Глинский то был рассеян, то весел до безумия; он перебирал все случаи этого дня: иногда ему представлялось, так как это бывает всегда, когда пропущен случай, как он был близок к своему благополучию и как мало умел этим воспользоваться, и тогда уныние овладевало им: но утешаясь опять надеждою, что чувства сердца не могут быть также переходчивы, как случаи, он видел в каждой будущей минуте исполнение своих желаний, и место задумчивости заступала болтливость, резвость, даже какая-то отчаянная веселость.

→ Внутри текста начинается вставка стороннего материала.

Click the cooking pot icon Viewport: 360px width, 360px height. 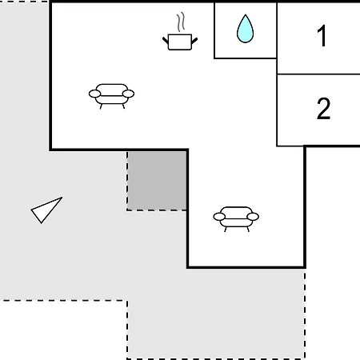(x=180, y=42)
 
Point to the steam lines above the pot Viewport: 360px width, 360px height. (x=181, y=22)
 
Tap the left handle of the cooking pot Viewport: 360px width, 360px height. (x=166, y=41)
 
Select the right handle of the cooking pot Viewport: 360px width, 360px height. (x=194, y=41)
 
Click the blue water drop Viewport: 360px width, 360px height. (x=245, y=29)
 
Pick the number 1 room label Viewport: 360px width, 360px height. (x=322, y=35)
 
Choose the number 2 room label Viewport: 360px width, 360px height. (x=323, y=108)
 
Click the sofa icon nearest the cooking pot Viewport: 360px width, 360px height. (x=111, y=96)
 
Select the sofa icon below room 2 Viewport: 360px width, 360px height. (x=236, y=219)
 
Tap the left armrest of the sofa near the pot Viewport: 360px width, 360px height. (x=94, y=94)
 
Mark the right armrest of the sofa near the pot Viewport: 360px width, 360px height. (x=128, y=94)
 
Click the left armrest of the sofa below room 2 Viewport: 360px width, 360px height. (x=219, y=217)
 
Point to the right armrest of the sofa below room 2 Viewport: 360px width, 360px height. (x=253, y=217)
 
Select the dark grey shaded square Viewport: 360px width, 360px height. (x=157, y=181)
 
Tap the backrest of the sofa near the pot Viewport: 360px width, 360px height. (x=111, y=90)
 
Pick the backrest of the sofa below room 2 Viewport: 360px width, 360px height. (x=236, y=212)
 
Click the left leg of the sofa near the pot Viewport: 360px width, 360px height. (x=101, y=106)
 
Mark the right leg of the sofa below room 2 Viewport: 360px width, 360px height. (x=248, y=230)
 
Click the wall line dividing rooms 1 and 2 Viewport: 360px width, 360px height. (x=318, y=74)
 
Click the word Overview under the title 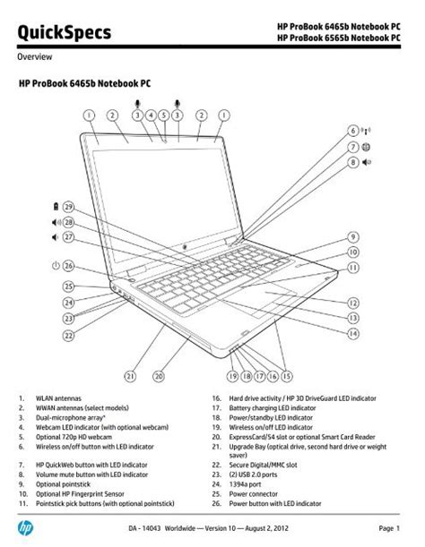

Такое положение, такое волнение чувств наконец произвело волнение крови, стеснило ему грудь, он стал в отворенных дверях балкона подышать чистым воздухом.

Эмилия и Клодина сидели, не говоря ни слова; наконец первая, воспользовавшись тем, что Глинский не мог слышать их, спросила с беспокойством свою кузину:

– Милая Клодина! ты любишь Глинского?..

Клодина вспыхнула и потупила глаза. Она давно уже не говорила ничего о Глинском по двум причинам, первое потому, что ей известна была склонность его, второе, что он реже ей приходил на память с тех пор, как она перестала считать Шабаня братом. Маленькое сердце ее уже понимало, что она питала к нему более, нежели сестринскую любовь и, хотя она никогда не скрывалась от Эмилии, но совестилась сказать ей о быстрой перемене своих чувствований. Теперешний вопрос графини пробудил ее от настоящего забвения: она почувствовала, как много отдалось влияния минутного впечатления, и потому вопрос показался ей упреком. Она не знала, что отвечать.

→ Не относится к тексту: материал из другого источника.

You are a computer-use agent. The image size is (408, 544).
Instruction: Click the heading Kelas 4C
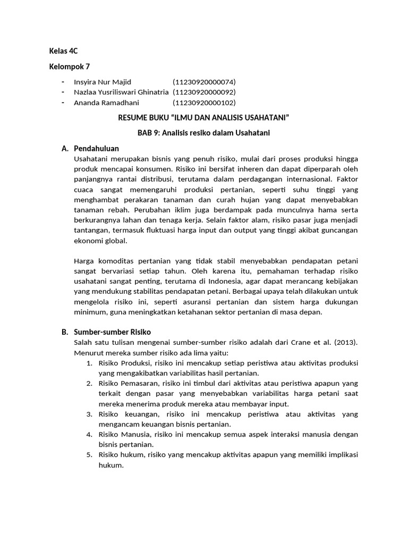63,52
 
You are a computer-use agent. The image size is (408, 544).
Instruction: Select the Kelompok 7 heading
69,67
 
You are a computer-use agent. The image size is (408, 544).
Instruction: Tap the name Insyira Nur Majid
102,82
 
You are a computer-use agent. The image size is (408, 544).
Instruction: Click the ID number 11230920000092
204,92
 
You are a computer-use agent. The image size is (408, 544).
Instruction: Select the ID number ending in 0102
204,103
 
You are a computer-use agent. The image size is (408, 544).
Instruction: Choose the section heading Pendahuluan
96,148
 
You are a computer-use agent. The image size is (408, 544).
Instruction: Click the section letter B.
64,332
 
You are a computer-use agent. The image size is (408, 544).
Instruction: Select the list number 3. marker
89,414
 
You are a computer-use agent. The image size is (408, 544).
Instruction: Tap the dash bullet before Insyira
63,82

– Ты очень его любишь? – повторила Эмилия.

Клодина бросилась к ней на шею. – Я виновата пред тобою, Эмилия, – сказала она вполголоса и запинаясь… – Довольно! Довольно! – прервала графиня, – не говори мне более!.. – Она произнесла эти слова в большом волнении, думая также, что в словах Клодины заключается тайный упрек за ее расположение к Глинскому; стыд, что Клодина понимает ее чувствования, а может быть считает соперницею, вогнал в лицо краску, и в этом положении Глинский застал обоих сестер.

Де Фонсек, возвращенная самой себе, вспомнила, что Шабань, долго не едет; она вставала, смотрела на часы, трогала репетицию; потом оставила совершенно графиню с Глинским и ушла в другую комнату брянчать аккордами на фортепиано.

Глинский, который думал, что такая минута будет для него благополучием, теперь трепетал духом и телом. Роковое слово вертелось в мыслях, но язык отказывался служить ему; как мог он выговорить это слово? с какой стати сказать?.. счастливые обстоятельства прошли, а первая любовь так боязлива! Он начинал говорить, не оканчивал речи – останавливался, думая слушать графиню; у него только звенело в ушах, а она не говорила ничего, почти ничего; нельзя было начать и привести разговора к тому, чего желал Глинский. Его положение было тягостное, графиня не подымала глаз с своего рукоделья.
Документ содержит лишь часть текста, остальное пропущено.